* _TAREFAS A REALIZAR_:
1/ Na notícia sobre as patentes de remédios antiaids, qual prazo o ministro deu aos laboratórios para atenderem ao pedido do ministério?
2/ Liste todos os percentuais e valores em reais mencionados na notícia sobre as patentes de remédios antiaids.
3/ Continue, por favor, a notícia sobre as patentes de remédios antiaids a partir da última frase apresentada.

Título: Ministro ameaça quebrar patentes de drogas antiaids
Autor: Lígia Formenti
Fonte: O Estado de São Paulo, 16/03/2005, Vida&, p. A14

Posição do Ministério da Saúde é criticada por especialistas O ministro da Saúde, Humberto Costa, disse ontem no Rio que espera que os laboratórios americanos convocados pelo ministério cedam voluntariamente as patentes de quatro remédios usados no tratamento da aids. Anteontem, o Ministério da Saúde enviou cartas aos laboratórios Abbott, Merck, Sharp & Dohme e Gilead Science Incorporation pedindo o licenciamento voluntário para produzir os medicamentos mediante o pagamento de royalties. O ministro deu um prazo de 21 dias para que as empresas atendam ao pedido. Caso contrário, pode lançar mão do licenciamento compulsório, que quebra as patentes. De acordo com Costa, o governo decidiu partir para uma ação concreta diante do aumento dos gastos com a compra de anti-retrovirais do coquetel distribuído gratuitamente a 150 mil soropositivos. O ministério acaba de ampliar o número de contemplados para 180 mil. Os custos para a compra dos remédios subiram quase 80%, passando de R$ 550 milhões para R$ 900 milhões.

A atitude do ministério é acertada, mas fora de hora, avaliam especialistas. E, por isso, dificilmente trará resultados práticos a curto prazo. Ela ocorre depois de o governo perder feio nas negociações sobre preços de três medicamentos usados no tratamento de pacientes, que consomem, juntos, 66% de todo o orçamento do Programa Nacional de DST/Aids.

* _TRECHOS DA LISTAGEM_:
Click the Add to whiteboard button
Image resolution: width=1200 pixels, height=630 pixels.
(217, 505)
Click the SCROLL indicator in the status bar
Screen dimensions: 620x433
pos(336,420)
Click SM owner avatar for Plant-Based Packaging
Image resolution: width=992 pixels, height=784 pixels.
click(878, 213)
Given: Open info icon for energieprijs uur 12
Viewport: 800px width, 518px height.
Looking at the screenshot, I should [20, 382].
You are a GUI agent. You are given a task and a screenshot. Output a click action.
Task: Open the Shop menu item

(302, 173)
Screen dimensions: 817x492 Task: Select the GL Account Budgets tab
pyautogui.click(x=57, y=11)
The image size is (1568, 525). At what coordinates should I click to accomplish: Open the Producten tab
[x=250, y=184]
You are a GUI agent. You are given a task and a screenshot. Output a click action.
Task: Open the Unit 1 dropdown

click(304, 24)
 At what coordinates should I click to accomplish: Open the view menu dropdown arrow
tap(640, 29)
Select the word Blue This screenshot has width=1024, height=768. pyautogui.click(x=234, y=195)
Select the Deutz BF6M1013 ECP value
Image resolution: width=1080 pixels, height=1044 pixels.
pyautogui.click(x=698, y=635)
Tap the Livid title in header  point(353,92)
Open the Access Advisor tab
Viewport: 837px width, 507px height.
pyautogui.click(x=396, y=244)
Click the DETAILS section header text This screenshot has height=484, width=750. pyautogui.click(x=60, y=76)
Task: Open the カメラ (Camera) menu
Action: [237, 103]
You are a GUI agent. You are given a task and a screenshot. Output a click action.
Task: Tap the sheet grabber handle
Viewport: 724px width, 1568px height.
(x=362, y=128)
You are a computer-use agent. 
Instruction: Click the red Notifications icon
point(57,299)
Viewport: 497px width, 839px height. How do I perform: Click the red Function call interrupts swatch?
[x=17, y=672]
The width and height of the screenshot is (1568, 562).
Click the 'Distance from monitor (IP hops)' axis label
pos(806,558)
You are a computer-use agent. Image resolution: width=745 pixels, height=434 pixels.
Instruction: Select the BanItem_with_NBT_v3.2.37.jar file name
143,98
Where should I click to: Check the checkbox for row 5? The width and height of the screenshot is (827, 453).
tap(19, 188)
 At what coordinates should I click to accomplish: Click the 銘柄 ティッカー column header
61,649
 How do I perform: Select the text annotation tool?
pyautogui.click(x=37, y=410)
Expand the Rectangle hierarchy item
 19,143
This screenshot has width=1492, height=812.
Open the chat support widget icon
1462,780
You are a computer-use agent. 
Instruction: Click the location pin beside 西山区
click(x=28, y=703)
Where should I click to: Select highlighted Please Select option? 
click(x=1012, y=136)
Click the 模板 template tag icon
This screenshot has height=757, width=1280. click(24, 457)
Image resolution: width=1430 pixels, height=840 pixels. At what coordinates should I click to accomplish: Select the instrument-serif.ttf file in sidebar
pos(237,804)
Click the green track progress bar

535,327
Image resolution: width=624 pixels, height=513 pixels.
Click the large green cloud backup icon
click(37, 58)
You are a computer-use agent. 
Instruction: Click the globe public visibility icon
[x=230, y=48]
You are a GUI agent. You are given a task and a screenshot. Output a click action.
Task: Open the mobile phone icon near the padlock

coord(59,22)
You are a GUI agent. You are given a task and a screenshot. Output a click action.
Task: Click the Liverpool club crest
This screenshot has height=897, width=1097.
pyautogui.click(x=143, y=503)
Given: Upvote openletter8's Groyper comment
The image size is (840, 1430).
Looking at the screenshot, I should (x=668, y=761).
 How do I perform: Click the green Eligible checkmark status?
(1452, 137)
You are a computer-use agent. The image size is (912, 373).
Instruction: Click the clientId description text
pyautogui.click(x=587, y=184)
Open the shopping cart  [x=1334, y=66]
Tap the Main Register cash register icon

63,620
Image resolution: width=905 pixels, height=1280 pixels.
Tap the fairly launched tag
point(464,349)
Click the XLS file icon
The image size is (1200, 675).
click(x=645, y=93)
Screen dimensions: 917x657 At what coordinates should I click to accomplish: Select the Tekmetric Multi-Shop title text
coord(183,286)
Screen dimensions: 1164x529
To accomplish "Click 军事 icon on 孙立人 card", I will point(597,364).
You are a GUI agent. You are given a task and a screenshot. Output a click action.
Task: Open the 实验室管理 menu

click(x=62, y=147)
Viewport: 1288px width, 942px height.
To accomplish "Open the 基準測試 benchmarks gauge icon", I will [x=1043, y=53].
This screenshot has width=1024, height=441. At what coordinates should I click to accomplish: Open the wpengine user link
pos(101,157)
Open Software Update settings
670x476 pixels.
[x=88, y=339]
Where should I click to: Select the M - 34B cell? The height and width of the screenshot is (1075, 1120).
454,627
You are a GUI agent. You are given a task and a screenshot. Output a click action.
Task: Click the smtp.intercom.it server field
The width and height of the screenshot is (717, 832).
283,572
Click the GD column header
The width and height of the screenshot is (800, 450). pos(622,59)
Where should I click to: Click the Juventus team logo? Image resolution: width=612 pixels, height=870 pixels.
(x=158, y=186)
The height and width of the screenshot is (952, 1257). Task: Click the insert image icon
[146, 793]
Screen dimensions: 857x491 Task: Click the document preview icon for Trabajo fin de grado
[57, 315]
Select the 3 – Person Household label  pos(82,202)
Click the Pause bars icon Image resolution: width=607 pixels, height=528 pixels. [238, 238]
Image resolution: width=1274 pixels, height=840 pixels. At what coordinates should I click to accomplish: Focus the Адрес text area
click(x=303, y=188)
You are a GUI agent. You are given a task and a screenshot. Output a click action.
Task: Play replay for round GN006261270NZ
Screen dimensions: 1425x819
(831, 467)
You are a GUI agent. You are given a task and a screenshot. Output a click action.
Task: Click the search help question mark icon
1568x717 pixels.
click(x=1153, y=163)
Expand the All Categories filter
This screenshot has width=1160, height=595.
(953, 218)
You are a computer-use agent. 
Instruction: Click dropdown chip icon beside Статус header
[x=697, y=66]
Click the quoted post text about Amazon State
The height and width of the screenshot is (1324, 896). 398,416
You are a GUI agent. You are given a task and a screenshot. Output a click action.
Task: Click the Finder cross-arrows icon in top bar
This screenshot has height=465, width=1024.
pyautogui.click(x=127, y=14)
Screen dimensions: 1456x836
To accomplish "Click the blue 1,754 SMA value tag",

* _RESPOSTAS ÀS TAREFAS_:
1/ Um prazo de 21 dias.

2/ Quase 80%, R$ 550 milhões, R$ 900 milhões e 66%.

3/
Neste ano, o desconto obtido foi de R$ 73 milhões, muito inferior aos R$ 300 milhões alcançados em 2004. As dificuldades nas negociações já haviam sido antecipadas por Alexandre Grangeiro, ex-coordenador do Programa de DST/Aids, que saiu do governo no ano passado por discordar da atitude pouco firme na condução da quebra de patentes.

A idéia do ex-coordenador era quebrar a patente dos medicamentos, comprar genéricos da Índia ou China até que laboratórios nacionais estivessem aptos a arcar com a produção. "Havíamos alertado que, quanto mais o tempo passasse, menor seria o poder de negociação do Brasil. Os resultados do último acordo demonstram isso", afirmou ontem, em Brasília.

Há, ainda, outro problema: a saída de Costa do ministério é dada como certa. Tal fato reduziu o impacto do seu "ultimato". A medida também é adotada num momento em que a própria rede de laboratórios oficiais, braço indispensável para tornar viável a quebra de patentes, enfrenta problemas de gestão.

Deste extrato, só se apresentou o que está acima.